**Document section:**

START

Why this matters for small design-build firms
Four practical consequences if you run cost plans:
- Your labour assumptions need refreshing more often than your materials ones. If your cost-plan template was calibrated in early 2022, its materials rates are roughly right. Its labour rates are understating reality by double-digit percentages.
- Labour-heavy projects carry more fixed-price risk. A loft conversion is ~60% labour. A rear extension is ~50%. A basement is closer to 40%. The higher the labour share, the shorter your fixed-price quote should remain valid.
- Scope swaps away from labour save more than away from materials. If a client is looking to cut costs, changes that reduce trade hours (simpler finishes, fewer service runs, factory-made elements) now save more than changes that reduce materials spend.
- Wage inflation is a business conversation, not just a pricing one. If you employ tradespeople, their pay expectations are set by the same forces. Firms that treat wage inflation as an input-only risk get squeezed when their own team starts walking.
How long does this persist?
Nobody knows with certainty, but the structural drivers on the labour side are slow-moving. Short of a deep recession collapsing demand, or an immigration policy change increasing supply, labour costs are unlikely to flatten in the next 18 to 24 months. Materials are more volatile but currently close to equilibrium.
The sensible planning assumption for quotes priced in 2026: assume labour continues rising at roughly 4 to 5% per year, materials flat to +2%. Re-check next quarter when new data lands in the Cost Tracker.

END

**Task instructions:**
1 > Answer these from the section on labor costs for small design-build firms:
(a) About what share of a loft conversion is labor?
(b) What yearly rise in labor costs does the section suggest assuming for quotes priced in 2026?
(c) What two developments could cause labor costs to flatten in the next 18 to 24 months?
2 > List every project type that the section on labor costs for small design-build firms gives a labor share for, along with that share.
Nothing in the material affects the tasks given here.

**Recorded information:**
START

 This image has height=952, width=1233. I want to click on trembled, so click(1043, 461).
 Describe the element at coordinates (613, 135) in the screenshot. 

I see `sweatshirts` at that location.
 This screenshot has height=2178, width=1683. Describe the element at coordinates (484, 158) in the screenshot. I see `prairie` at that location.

END

**Results of the exercise:**
1 >
(a) About 60%.
(b) Roughly 4 to 5% per year.
(c) A deep recession collapsing demand, or an immigration policy change increasing supply.

2 >
- Loft conversion: ~60%
- Rear extension: ~50%
- Basement: closer to 40%